--- TASK STATEMENT ---
Please render the items as a numbered list, starting with the first line and going on through the line with "click(x=433, y=159)", leaving out blank lines.

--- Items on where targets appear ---
^^^^^^^^^^^^^^^^

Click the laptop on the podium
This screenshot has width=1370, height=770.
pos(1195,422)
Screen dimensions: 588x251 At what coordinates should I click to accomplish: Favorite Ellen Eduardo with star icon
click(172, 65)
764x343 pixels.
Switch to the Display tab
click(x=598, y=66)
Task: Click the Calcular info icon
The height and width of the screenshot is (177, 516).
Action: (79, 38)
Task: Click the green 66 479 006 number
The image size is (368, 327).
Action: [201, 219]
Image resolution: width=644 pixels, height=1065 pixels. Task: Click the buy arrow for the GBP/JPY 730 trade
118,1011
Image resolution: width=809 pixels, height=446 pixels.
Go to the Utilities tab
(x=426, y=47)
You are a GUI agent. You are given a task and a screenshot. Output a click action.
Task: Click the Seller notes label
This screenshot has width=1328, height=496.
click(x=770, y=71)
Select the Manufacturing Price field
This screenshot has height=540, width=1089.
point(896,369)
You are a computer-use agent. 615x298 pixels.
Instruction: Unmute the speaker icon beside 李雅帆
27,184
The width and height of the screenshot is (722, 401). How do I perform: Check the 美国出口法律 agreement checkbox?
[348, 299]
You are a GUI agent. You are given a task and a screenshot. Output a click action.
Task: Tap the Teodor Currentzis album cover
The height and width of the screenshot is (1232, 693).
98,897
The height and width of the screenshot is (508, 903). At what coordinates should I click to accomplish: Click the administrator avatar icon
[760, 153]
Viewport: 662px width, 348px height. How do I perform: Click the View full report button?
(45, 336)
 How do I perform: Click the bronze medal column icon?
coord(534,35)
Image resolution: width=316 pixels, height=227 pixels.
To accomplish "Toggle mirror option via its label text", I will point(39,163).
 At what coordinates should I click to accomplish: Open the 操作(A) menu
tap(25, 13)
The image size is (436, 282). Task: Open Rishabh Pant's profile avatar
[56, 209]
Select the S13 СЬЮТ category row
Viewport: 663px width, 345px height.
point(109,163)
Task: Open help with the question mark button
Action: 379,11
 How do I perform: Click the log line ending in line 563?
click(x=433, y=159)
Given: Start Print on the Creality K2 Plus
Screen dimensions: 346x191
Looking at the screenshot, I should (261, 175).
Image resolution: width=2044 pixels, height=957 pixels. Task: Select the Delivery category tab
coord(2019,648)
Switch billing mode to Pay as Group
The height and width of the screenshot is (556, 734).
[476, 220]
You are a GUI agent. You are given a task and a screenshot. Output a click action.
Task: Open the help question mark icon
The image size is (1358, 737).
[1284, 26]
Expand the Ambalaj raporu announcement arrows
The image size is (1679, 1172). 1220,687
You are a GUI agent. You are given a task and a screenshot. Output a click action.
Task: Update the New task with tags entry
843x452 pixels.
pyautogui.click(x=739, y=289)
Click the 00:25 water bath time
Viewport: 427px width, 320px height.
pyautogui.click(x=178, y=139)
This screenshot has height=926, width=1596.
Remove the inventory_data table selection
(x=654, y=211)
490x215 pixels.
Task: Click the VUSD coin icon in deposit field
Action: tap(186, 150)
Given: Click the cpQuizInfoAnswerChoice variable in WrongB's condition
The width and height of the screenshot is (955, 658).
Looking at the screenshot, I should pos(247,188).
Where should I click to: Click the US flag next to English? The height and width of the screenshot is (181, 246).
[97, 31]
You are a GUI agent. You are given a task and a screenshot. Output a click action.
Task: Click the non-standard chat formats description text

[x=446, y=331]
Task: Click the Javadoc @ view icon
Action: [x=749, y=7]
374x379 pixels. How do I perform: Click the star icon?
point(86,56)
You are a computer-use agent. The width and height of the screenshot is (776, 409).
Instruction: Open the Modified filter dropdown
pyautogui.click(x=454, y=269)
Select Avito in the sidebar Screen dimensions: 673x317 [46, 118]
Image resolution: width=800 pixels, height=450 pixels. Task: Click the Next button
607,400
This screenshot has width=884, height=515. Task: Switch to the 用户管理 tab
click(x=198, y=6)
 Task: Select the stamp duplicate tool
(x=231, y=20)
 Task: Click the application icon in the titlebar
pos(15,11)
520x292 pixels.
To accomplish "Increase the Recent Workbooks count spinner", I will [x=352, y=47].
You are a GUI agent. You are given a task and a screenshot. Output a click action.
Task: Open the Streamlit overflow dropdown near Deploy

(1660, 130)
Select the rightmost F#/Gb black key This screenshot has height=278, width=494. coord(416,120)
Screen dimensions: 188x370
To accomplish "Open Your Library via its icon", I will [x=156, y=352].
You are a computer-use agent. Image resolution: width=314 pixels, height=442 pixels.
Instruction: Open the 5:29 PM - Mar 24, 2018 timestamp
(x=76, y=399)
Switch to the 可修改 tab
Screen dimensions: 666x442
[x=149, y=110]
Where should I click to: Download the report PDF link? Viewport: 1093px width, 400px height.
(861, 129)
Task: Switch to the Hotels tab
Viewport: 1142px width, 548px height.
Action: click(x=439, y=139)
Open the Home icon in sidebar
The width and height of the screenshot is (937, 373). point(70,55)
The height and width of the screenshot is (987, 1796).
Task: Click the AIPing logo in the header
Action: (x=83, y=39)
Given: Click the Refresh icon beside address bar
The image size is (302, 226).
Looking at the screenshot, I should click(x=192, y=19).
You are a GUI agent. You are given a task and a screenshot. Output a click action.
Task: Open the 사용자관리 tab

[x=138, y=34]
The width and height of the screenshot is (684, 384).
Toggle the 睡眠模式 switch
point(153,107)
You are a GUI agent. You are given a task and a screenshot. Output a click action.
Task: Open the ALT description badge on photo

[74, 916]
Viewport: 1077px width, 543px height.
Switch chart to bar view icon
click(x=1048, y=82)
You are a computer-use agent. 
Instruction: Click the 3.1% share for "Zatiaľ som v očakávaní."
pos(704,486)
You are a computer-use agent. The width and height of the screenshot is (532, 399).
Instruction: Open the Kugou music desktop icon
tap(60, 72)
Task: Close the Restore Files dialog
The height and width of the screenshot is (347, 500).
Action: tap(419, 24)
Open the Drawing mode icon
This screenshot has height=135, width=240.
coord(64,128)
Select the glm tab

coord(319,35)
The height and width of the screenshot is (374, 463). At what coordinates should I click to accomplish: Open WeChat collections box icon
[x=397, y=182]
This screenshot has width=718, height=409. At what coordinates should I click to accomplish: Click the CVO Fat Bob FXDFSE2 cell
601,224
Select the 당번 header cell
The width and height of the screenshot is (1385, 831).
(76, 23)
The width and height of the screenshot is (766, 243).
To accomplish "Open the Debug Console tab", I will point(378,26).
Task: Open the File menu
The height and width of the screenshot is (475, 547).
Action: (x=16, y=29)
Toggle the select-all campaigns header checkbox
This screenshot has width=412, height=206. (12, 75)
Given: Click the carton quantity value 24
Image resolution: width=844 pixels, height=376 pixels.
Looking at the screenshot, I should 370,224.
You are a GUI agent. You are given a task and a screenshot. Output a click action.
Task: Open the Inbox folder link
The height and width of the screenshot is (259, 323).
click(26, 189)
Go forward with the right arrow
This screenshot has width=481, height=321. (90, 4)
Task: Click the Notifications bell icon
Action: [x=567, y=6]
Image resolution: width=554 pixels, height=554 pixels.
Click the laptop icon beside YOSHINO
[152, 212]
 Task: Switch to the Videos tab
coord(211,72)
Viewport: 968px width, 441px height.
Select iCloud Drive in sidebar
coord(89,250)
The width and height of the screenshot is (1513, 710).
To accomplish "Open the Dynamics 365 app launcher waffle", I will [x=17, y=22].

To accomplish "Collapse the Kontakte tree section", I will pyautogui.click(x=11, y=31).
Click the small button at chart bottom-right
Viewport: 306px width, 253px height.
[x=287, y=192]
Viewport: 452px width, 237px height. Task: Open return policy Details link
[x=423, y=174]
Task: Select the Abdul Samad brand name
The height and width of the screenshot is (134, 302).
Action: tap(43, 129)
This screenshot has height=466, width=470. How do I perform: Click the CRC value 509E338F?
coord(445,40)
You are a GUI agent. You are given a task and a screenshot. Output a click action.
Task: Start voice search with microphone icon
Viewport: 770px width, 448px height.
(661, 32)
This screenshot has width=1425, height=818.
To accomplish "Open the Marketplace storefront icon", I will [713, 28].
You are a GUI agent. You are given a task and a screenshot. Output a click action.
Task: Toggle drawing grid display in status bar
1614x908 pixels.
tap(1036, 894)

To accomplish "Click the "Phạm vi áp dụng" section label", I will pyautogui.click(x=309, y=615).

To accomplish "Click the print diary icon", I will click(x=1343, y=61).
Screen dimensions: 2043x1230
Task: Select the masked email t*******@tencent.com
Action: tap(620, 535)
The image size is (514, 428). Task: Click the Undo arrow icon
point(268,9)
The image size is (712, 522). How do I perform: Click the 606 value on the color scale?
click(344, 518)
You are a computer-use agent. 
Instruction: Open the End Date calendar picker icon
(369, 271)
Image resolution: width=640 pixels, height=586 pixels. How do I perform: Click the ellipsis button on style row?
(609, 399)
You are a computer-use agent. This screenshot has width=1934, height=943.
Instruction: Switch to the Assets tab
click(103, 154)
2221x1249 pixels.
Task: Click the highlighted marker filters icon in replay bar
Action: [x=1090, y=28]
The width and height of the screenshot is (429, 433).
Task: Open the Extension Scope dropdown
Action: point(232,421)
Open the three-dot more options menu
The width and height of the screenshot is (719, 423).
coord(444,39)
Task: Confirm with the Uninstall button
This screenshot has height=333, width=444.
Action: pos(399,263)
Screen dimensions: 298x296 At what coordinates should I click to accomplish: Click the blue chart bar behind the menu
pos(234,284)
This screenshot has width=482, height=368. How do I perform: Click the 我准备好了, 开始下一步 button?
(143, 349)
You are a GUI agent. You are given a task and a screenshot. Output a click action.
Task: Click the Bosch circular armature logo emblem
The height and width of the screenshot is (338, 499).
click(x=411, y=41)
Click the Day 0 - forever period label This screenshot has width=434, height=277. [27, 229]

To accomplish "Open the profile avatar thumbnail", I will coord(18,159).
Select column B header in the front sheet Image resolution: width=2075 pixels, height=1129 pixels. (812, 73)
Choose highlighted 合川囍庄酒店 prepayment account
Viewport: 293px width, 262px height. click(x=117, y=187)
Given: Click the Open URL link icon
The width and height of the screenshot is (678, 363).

^^^^^^^^^^^^^^^^

--- RESULT FOR THIS TASK ---
1. Click the laptop on the podium
2. This screenshot has width=1370, height=770.
3. pos(1195,422)
4. Screen dimensions: 588x251 At what coordinates should I click to accomplish: Favorite Ellen Eduardo with star icon
5. click(172, 65)
6. 764x343 pixels.
7. Switch to the Display tab
8. click(x=598, y=66)
9. Task: Click the Calcular info icon
10. The height and width of the screenshot is (177, 516).
11. Action: (79, 38)
12. Task: Click the green 66 479 006 number
13. The image size is (368, 327).
14. Action: [201, 219]
15. Image resolution: width=644 pixels, height=1065 pixels. Task: Click the buy arrow for the GBP/JPY 730 trade
16. 118,1011
17. Image resolution: width=809 pixels, height=446 pixels.
18. Go to the Utilities tab
19. (x=426, y=47)
20. You are a GUI agent. You are given a task and a screenshot. Output a click action.
21. Task: Click the Seller notes label
22. This screenshot has width=1328, height=496.
23. click(x=770, y=71)
24. Select the Manufacturing Price field
25. This screenshot has height=540, width=1089.
26. point(896,369)
27. You are a computer-use agent. 615x298 pixels.
28. Instruction: Unmute the speaker icon beside 李雅帆
29. 27,184
30. The width and height of the screenshot is (722, 401). How do I perform: Check the 美国出口法律 agreement checkbox?
31. [348, 299]
32. You are a GUI agent. You are given a task and a screenshot. Output a click action.
33. Task: Tap the Teodor Currentzis album cover
34. The height and width of the screenshot is (1232, 693).
35. 98,897
36. The height and width of the screenshot is (508, 903). At what coordinates should I click to accomplish: Click the administrator avatar icon
37. [760, 153]
38. Viewport: 662px width, 348px height. How do I perform: Click the View full report button?
39. (45, 336)
40.  How do I perform: Click the bronze medal column icon?
41. coord(534,35)
42. Image resolution: width=316 pixels, height=227 pixels.
43. To accomplish "Toggle mirror option via its label text", I will point(39,163).
44.  At what coordinates should I click to accomplish: Open the 操作(A) menu
45. tap(25, 13)
46. The image size is (436, 282). Task: Open Rishabh Pant's profile avatar
47. [56, 209]
48. Select the S13 СЬЮТ category row
49. Viewport: 663px width, 345px height.
50. point(109,163)
51. Task: Open help with the question mark button
52. Action: 379,11
53.  How do I perform: Click the log line ending in line 563?
54. click(x=433, y=159)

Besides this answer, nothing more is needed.